Thursday, September 13, 2018

Film, video, schools


I have no idea what the economics of this are or anything about it at all, really, but, just as digital video has made movie cameras (the ones that use film) dirt cheap and digital SLRs have made once-expensive film cameras affordable, we ought to be able to open a few art house theaters using regular movie projectors and 35mm and 16mm film. It might cost more in the long run, but video projectors cost a fortune.

I haven't been to a movie in years, but don't 35mm and 16mm prints still exist?

Filmmakers are still shooting in 16 and 36mm for various reasons.

I remember being slightly surprised that schools switched to photocopiers and stopped using ditto machines (spirit duplicators, called a Banda machine in the UK or Roneo in Australia, France and South Africa). Now they just wheel TVs into classrooms instead of showing 16mm films.

I was just in on the earliest phase of this.

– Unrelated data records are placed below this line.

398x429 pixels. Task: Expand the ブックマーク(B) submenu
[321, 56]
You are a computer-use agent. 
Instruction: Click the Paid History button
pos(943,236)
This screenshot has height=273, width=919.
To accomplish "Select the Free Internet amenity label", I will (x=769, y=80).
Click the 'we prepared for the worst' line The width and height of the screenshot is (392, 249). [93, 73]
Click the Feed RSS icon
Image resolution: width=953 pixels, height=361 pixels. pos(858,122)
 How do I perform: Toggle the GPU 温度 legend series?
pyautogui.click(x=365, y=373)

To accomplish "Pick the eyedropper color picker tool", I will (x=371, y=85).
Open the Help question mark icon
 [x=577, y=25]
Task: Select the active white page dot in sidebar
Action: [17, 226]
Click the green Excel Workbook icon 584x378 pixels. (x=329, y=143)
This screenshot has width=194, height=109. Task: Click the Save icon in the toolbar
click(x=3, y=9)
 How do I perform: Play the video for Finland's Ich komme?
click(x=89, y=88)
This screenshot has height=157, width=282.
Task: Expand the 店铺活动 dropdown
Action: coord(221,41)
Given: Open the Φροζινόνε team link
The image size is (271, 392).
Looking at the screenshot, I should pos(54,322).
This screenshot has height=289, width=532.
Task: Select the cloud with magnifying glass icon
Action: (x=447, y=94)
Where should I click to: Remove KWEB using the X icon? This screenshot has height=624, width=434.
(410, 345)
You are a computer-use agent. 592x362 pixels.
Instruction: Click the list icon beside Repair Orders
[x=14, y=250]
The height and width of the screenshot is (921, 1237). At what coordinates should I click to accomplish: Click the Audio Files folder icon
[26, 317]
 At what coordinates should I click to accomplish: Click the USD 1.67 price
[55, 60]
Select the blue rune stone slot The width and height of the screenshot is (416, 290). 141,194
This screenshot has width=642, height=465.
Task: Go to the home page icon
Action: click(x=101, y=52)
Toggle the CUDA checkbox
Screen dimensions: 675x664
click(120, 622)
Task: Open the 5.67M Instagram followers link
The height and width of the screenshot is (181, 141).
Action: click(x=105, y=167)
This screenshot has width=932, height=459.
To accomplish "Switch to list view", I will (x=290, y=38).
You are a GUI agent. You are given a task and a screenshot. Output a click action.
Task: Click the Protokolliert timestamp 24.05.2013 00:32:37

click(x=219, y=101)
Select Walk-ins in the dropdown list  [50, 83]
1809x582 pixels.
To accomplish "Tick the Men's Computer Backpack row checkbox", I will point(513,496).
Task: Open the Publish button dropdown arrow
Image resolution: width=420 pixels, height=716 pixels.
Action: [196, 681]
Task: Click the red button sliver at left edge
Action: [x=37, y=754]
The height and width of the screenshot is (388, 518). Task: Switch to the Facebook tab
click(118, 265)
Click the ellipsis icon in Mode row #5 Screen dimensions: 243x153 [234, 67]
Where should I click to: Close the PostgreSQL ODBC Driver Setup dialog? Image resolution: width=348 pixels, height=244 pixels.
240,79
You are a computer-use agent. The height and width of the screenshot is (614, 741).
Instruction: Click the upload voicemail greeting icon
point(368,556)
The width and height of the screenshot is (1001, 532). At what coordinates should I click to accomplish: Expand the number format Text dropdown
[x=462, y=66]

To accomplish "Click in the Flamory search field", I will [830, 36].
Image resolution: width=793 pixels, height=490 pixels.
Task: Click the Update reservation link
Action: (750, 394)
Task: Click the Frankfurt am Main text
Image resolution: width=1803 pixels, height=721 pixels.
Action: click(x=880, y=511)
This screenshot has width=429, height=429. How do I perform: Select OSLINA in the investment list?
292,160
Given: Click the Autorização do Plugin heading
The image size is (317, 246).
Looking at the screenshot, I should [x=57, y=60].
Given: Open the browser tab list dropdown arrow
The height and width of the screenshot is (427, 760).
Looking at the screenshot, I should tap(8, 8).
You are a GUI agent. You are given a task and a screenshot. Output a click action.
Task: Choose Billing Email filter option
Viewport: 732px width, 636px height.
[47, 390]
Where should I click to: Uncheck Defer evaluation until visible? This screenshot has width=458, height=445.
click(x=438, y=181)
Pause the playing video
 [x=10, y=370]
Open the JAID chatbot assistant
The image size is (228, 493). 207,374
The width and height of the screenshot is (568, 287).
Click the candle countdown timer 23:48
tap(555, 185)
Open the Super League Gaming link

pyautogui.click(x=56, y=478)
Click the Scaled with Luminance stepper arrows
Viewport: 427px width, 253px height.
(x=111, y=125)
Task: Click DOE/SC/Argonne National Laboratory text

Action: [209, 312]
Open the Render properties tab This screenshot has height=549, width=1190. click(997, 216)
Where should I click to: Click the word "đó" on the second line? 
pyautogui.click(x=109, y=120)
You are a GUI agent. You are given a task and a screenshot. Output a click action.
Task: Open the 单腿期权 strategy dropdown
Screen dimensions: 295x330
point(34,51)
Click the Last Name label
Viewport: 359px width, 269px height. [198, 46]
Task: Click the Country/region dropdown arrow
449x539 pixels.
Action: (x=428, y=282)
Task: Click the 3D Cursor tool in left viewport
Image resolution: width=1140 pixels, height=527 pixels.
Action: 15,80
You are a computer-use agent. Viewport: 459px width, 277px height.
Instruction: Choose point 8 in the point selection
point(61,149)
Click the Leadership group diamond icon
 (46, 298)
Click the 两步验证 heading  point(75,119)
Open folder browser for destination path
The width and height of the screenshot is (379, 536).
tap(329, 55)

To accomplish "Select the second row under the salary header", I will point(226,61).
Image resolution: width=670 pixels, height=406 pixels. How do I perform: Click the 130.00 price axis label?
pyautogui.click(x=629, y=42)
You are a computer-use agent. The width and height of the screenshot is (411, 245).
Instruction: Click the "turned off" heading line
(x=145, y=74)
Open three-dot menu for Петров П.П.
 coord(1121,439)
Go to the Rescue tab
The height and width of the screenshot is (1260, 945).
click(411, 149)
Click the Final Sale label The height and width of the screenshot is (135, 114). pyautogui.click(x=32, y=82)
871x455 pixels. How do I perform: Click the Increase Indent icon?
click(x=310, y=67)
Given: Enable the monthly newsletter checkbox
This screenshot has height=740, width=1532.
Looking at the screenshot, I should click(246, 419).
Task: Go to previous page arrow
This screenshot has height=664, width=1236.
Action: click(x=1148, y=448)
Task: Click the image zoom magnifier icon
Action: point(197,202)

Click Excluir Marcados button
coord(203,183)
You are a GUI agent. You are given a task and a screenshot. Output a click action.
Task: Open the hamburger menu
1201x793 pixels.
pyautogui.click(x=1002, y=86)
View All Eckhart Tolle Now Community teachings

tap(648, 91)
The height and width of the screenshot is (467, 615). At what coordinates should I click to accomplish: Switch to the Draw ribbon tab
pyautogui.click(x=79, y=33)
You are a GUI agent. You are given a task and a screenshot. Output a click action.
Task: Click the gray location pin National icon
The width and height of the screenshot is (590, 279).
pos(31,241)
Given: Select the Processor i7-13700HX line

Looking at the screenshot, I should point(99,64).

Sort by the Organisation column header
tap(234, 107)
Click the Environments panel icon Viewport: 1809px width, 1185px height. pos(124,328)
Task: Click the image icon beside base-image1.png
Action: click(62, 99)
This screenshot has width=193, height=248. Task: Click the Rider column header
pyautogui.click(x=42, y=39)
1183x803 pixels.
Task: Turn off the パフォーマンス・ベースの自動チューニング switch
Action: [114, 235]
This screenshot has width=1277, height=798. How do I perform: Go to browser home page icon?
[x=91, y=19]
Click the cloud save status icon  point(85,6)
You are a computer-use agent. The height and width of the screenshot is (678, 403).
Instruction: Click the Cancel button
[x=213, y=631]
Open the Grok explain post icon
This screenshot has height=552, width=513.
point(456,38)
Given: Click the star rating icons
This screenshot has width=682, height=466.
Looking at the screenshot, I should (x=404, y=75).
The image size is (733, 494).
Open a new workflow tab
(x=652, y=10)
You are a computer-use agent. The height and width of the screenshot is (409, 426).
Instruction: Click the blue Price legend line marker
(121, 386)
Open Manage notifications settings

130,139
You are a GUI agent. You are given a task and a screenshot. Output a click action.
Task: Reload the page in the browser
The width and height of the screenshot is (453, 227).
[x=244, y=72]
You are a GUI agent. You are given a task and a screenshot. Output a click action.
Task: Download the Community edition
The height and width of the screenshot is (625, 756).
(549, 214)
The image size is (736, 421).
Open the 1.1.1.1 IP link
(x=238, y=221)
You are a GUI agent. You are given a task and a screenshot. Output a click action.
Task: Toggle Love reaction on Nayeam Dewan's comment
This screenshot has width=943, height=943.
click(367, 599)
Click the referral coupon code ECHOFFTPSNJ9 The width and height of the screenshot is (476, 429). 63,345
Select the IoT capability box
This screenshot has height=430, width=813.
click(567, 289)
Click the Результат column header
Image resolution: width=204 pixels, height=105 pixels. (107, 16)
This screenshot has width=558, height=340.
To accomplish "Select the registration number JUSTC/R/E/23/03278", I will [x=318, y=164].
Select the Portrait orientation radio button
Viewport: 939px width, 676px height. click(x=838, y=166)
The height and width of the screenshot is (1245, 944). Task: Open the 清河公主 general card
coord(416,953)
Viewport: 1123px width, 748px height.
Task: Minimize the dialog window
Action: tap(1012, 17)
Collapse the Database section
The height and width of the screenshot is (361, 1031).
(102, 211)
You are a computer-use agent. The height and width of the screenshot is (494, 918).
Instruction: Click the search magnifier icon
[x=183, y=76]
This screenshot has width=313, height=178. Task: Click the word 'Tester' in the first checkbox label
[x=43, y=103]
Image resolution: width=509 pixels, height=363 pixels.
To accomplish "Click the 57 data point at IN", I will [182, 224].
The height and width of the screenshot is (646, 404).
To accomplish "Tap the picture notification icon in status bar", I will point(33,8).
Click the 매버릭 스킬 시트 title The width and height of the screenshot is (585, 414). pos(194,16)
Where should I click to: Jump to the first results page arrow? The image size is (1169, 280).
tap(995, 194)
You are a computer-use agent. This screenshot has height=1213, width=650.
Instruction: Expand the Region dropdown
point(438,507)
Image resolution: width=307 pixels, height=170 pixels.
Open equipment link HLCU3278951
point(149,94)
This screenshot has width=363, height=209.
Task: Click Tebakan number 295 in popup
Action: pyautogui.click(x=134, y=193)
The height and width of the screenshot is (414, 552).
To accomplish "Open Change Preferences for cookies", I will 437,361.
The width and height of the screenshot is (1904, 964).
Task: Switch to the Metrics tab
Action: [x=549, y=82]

In junior high school, you could pitch in a quarter and they'd rent a 16mm print of some movie they'd show in the library during lunch. The only ones I remember them showing were Bullitt and the old Casino Royale with Peter Sellers. I never watched any. They always collected the quarter (equal to $1.10 today) at the end of the week when I was out of money, so I'd sit around in the hallway annoyed that I couldn't use the library while they showed the movies.

A teacher taught a class called Star Trek. We would watch an episode the teacher recorded using the school's massive reel-to-reel Video Tape Recorder. The recordings were in black and white.

Another teacher's wife gave him a VCR for Christmas so he videotaped The Holocaust mini series and showed it in class. He said that if it was a copyright violation, they would sue the maker of the VCR, not him.

Then...then...it was high school.

Back then, there were hardly any movies available on VHS but an English teacher still taught a film class. We watched Battleship Potemkin on 16mm but almost everything else on video. We had to watch movies that had little place in film history, like The Lawman with Burt Lancaster (1971).

The Lawman was made around the time Hollywood discovered how to make people fly backward several feet when they got shot. We thought it was so much more realistic than the old days when people didn't fly backward. It looks stupid now.

It was a little like Anchorman: The Legend of Ron Burgundy. The Lawman's hobby was playing the flute.

A kid in class wasn't hip to the new, realistic westerns. He thought the Lawman should have shot the guns out of the bad guys' hands instead of killing them.

Then we all had to get permission to watch an R-rated movie. I was 18 and got to sign my own permission slip. It was a grimly serious class called Death & Dying about death in modern society. We watched The End with Burt Reynolds. Burt learns he has a fatal blood disease and decides to kill himself. He ends up in a mental hospital with Dom DeLuise.

Last I heard, and this was over 25 years ago, they watch movies in class all the time. They would end each segment with a movie sometimes vaguely related to the subject matter of the class. They would reward the children by showing them a movie, although video is everywhere now and it doesn't seem like much of a reward.